М-да, как поменялись времена! Теперь я — бог, а он — жалкий червь, теперь он семенит ко мне со своим внучонком то ли с просьбой, то ли с предложением, то ли просто так, пошушукаться, посплетничать о прошлом и настоящем. На подлость он не способен ибо не видит врага. А врага требуется различать в любом homo sapiens. Лучший сегодняшний друг завтра перевертывается во вражину. Усатое наше прошлое всем государством так вертело — и был образцовый порядок. Правда, иногда приходилось актерствовать, потискать шелудивую девчушку, вроде Мамлакат, на трибуне, ласково помахать ручкой восторженным толпам марширующих идиотов. Потом отправить папашу девчушки на перевоспитание куда-нибудь подальше. Высший пилотаж, аплодисменты всего человечества. И нет места хлипкой сентиментальности, где на скрижалях записано, что я обязан переводить слепого за руку? А ведь слепы почти все! Муть нападала на меня при виде бредущих слепых, я чувствовал смрадный запах немытых тел, я дрожал, представляя, что слепой случайно дотронется до моей руки. И чудилось мне стадо ослепших гусей, тихо гогочущих про себя над пропастью. Добрым самаритянам нет места под солнцем. Они живут в сказках и мифах, порождая иллюзии и горы несметные заблуждений. Из-за них и проливается кровь, хотя все они орут «не убий». Им кажется, что они жертвуют собой ради счастья всего человечества, а на самом деле именно из-за них и льется кровь, и умножаются страдания ни в чем не повинных людишек. Идеализм? Дурость?
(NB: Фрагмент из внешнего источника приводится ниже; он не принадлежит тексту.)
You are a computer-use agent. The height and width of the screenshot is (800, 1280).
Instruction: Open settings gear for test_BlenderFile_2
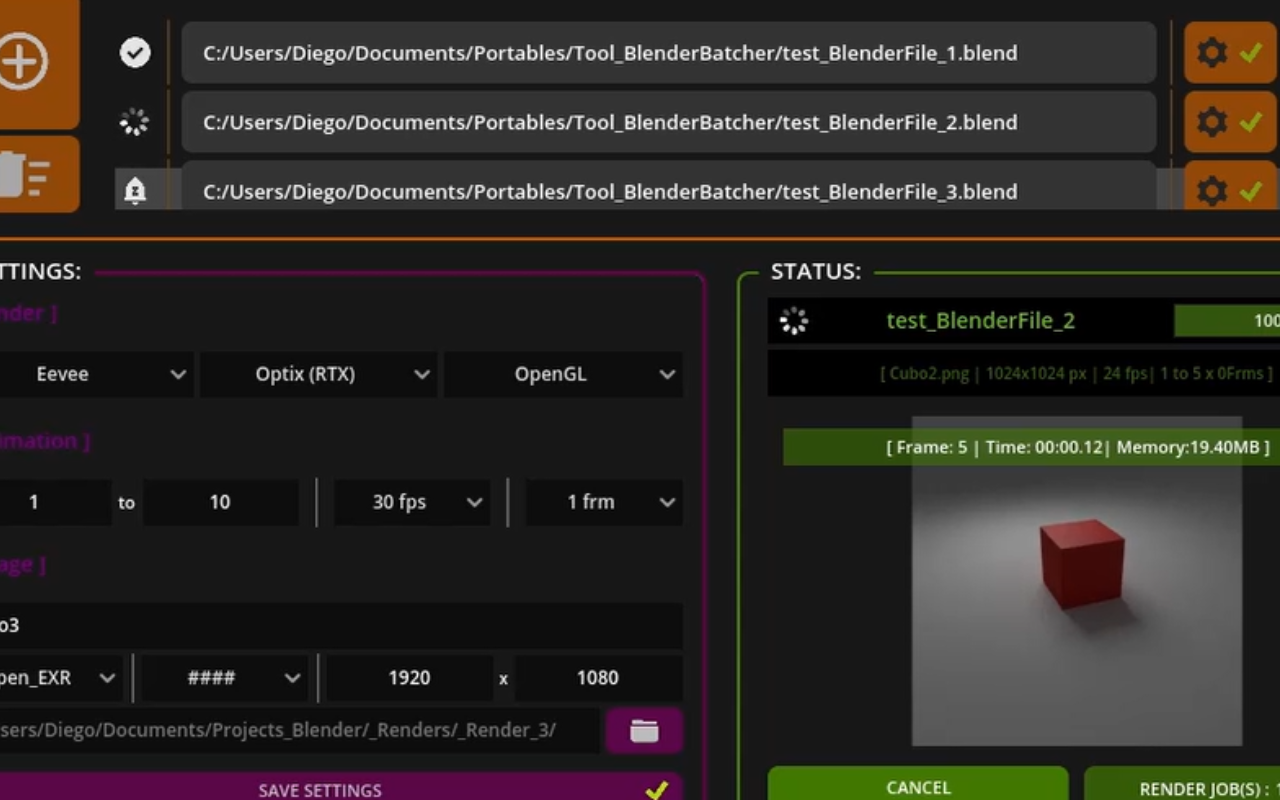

Все несчастья от этого: шли в народ, сопляки, подбрасывали дровишки в октябрьскую мясорубку, разорвали на куски страну, сбиваясь в бешеной схватке за власть, даже в Испанию ухитрились сунуться, сбежались правдолюбцы со всего света, без роду и без племени, и порешили защищать республику до последнего. Обломилась им республика, не жаждал ее народ, предпочел умного диктатора. А что республиканцы? На ум идет рецепт идеалиста-болтуна Бакунина, в свое время советовавшего вождям дрезденского восстания выставить на городские стены «Мадонну» Рафаэля и сообщить прусским офицерам, что, стреляя по городу, они могут испортить бессмертное произведение искусства. Рыдаем от смеха, господа! Все тот же идиотизм интеллигентности. Ну, а про войну страшную и говорить нечего, думали, что Адольф не будет спешить, повременит. Дождались!
…Наступила пора выходить на сцену. Сейчас бы великого Вагнера под его собственным дирижерством, прямо в имении в Байрейте, на зеленом лугу, Зигфрид запевает, валькирии подхватывают, публика рыдает вместе с Лорелеей.
— Какие люди! — И я распахнул объятия навстречу гостям.
От него чуть подванивало чем-то из садов «Диора», но, к счастью, не «Шипром», к которому он был привязан всей своей тонтон-макутовской душой (об изысканных «Yatagan» и «Kouros» он, наверное, даже не слышал). Долю секунды я колебался: целоваться ли или обойтись похлопываниями и поглаживаниями по спине, словно в поиске забравшихся под рубашку клопов. Не обошлись. Получилось довольно мерзкое касание щеками, осторожное, вкрадчивое, трусоватое, словно два пса обнюхивали друг друга на предмет случки. Далее — самый неприятный момент: придержав за талию, рассматривать друг друга с деланным вниманием. Не виделись век. Подсоскучились. Изучаем коронки, угри на носу, пустоту в глазенках. Вздохи восхищения, напоминающие стоны страдающего геморроем пожилого воробья.